# Anode rod?



## love2surf927 (Dec 22, 2011)

Do Rheem heaters have an anode rod on the hot outlet from top of heater like the Bradford's do, I have a nipple that's rusted out and needs to be replaced. I want to replace with brass nip.


----------



## plbgbiz (Aug 27, 2010)

Been a long time since I worked with a Rheem WH but they used to be separate. Should be a flat hex nut recessed just below the level of the jacket. There will be a hole in the top of the jacket but it may have some insulation on or around it.


----------



## rjbphd (Feb 5, 2010)

plbgbiz said:


> Been a long time since I worked with a Rheem WH but they used to be separate. Should be a flat hex nut recessed just below the level of the jacket. There will be a hole in the top of the jacket but it may have some insulation on or around it.

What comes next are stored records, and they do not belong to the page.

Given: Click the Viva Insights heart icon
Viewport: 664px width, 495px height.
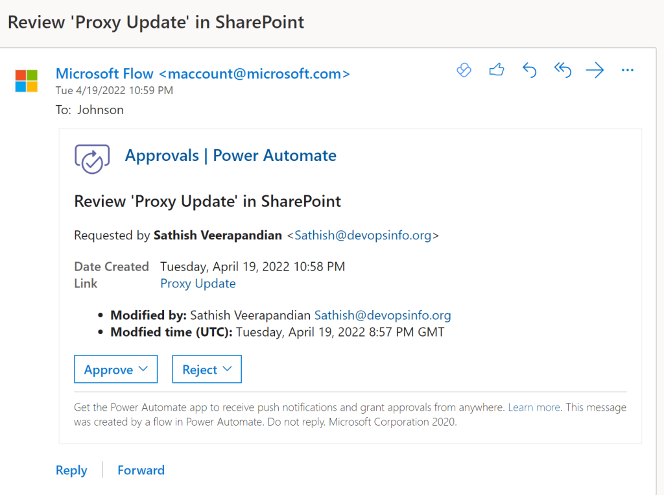Looking at the screenshot, I should 464,71.
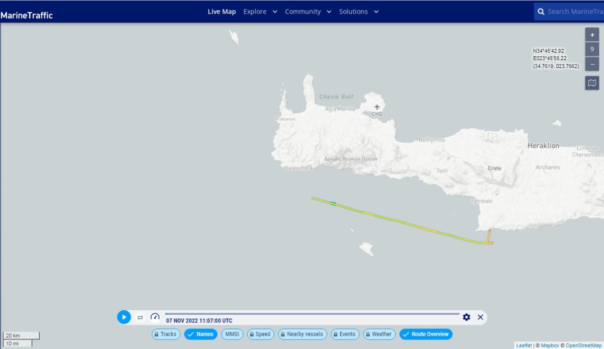Zoom out with the minus button

point(592,64)
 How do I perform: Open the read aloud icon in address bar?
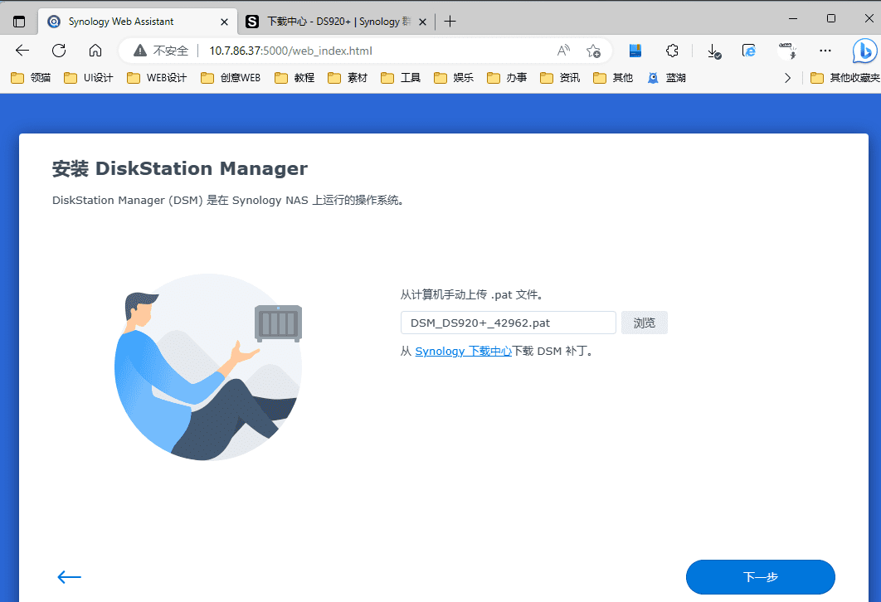pyautogui.click(x=563, y=51)

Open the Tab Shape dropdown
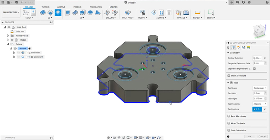[x=259, y=88]
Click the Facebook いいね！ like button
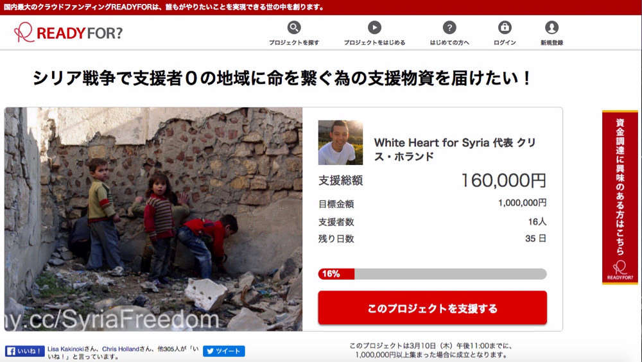 pyautogui.click(x=24, y=351)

Back center behind the vent opening... best to use 8 point hex deep impact socket with breaking bar and cheater pipe..


----------



## love2surf927 (Dec 22, 2011)

Is there any reason why I couldn't replace the original nipple with a brass nipple?


----------



## easttexasplumb (Oct 13, 2010)

Rheem did sell a kit that had an extra anode rod that was built into the hot side nipple, this kit extended the warranty.


----------



## Gettinit (May 9, 2012)

If it is a separate one like I think it is use an impact drill and I believe its a 1-1/16 socket.


----------



## Richard Hilliard (Apr 10, 2010)

rheem is seperate. 1 15/16 socket I think I have 3 of them 2 deep sockets one of the deep I cut the first 1/4 inch off to have a flat edge. I shallow socket. 4 foot breaker bar on the 1/2 socket

The warranty extension kit has a threaded nipple anode rod.


----------



## JK949 (Mar 18, 2009)

1 1/16" on 1/2" anvil impact wrench. All Rheems have hex head anodes. Labeled heaters may have a second on on the nipple, but Bradford rods won't fit.

Go ahead and replace the nipple. Check the anode while you're at it.


----------



## Richard Hilliard (Apr 10, 2010)

JK949 said:


> 1 1/16" on 1/2" anvil impact wrench. All Rheems have hex head anodes. Labeled heaters may have a second on on the nipple, but Bradford rods won't fit.
> 
> Go ahead and replace the nipple. Check the anode while you're at it.


 as I get older numbers and my memory fades away. Thanks


----------